### What you need to do
Show all lines from the records below in which the string "Screenshot" is present.

Start of Excerpted records

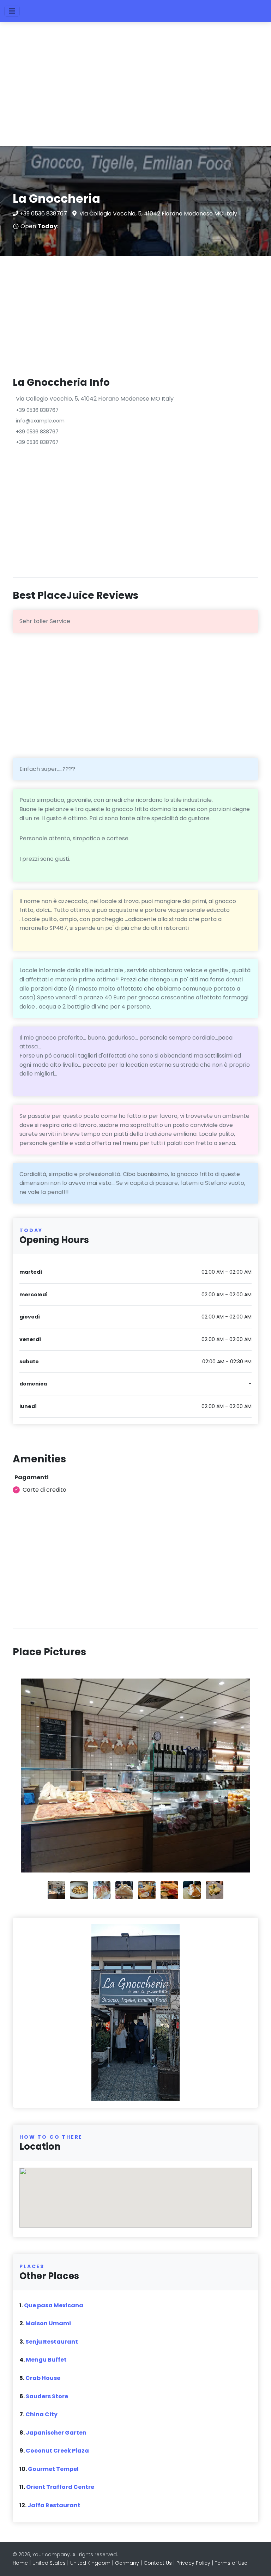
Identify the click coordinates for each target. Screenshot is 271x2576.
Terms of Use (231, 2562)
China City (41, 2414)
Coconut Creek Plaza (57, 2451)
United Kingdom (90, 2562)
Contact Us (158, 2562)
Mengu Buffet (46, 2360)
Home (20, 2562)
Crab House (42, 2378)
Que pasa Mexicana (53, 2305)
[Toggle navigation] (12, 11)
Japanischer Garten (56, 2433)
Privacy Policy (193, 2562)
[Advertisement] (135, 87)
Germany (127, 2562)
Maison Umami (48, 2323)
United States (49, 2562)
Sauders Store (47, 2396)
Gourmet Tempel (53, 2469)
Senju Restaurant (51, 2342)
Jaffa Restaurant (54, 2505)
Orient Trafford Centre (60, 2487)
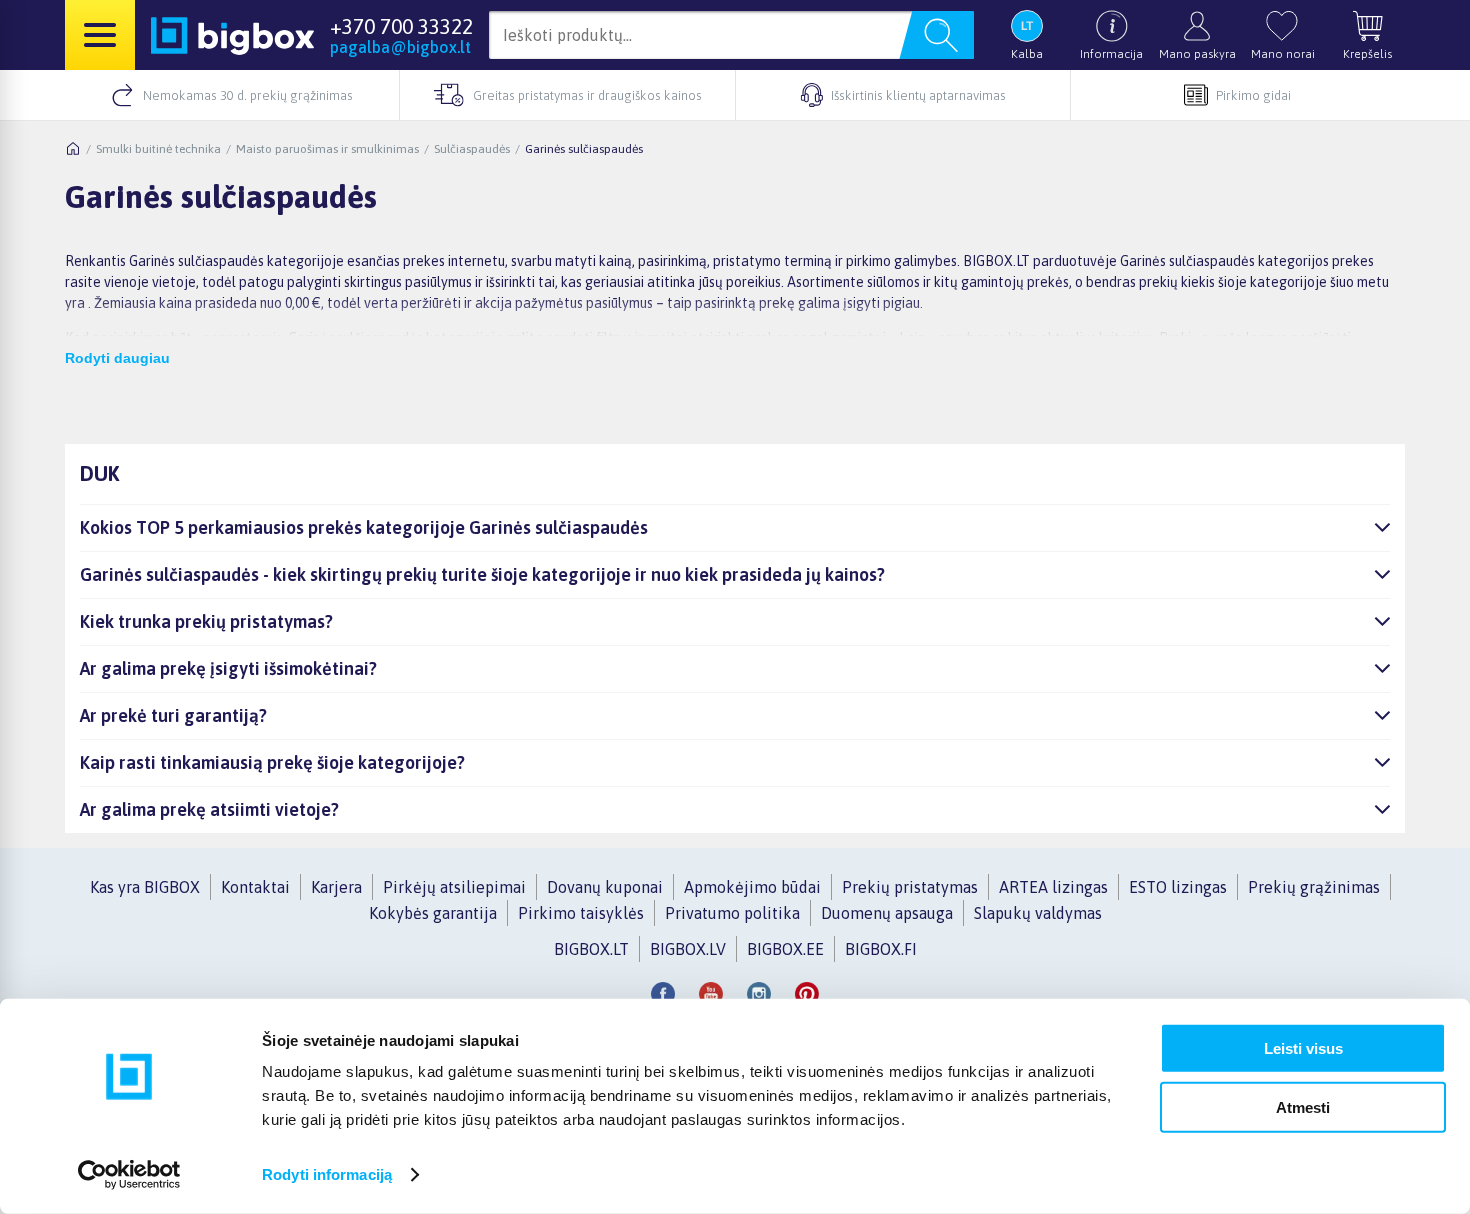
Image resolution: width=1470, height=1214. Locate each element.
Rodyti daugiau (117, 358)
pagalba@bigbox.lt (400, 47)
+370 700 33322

End of Excerpted records
Start of Excerpted records

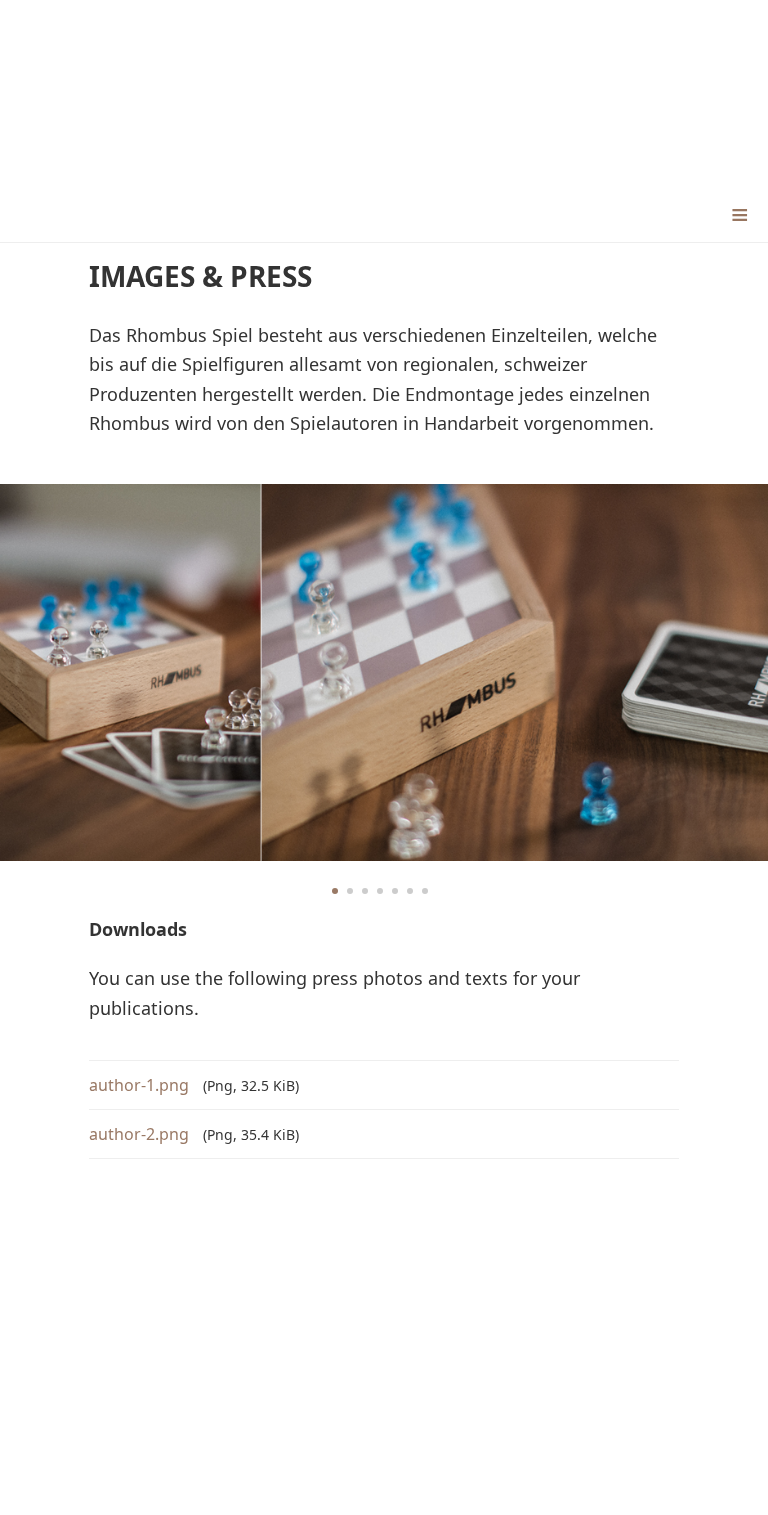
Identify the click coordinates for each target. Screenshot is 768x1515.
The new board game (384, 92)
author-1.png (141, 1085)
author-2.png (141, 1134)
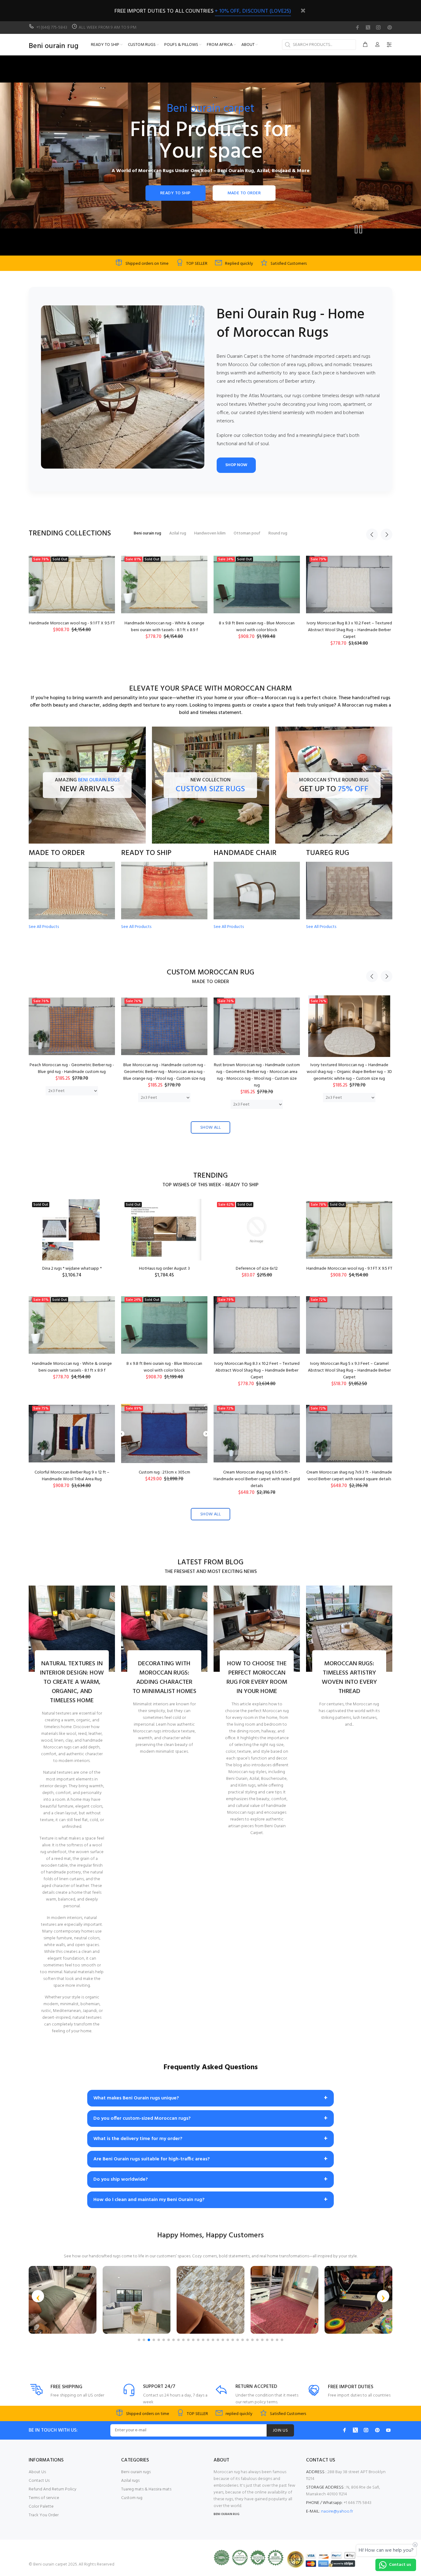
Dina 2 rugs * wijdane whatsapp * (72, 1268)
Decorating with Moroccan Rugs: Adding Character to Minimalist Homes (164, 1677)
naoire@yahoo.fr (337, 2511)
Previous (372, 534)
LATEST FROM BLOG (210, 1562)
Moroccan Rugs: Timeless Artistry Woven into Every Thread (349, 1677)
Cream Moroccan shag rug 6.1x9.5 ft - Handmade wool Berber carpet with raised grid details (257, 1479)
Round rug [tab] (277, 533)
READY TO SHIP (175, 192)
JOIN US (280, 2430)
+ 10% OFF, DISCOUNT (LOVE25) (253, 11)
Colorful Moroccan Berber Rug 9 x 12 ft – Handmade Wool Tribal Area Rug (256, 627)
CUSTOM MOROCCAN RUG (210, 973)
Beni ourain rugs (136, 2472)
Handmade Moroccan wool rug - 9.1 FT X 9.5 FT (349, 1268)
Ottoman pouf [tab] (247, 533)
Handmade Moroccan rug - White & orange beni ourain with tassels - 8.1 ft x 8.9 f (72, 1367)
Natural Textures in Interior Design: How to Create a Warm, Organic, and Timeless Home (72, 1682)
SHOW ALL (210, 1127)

End of Excerpted records

### Your response
Identify the click coordinates for each target. Screenshot is 271x2576.
Identify the click coordinates for each target. Screenshot is 768x1515.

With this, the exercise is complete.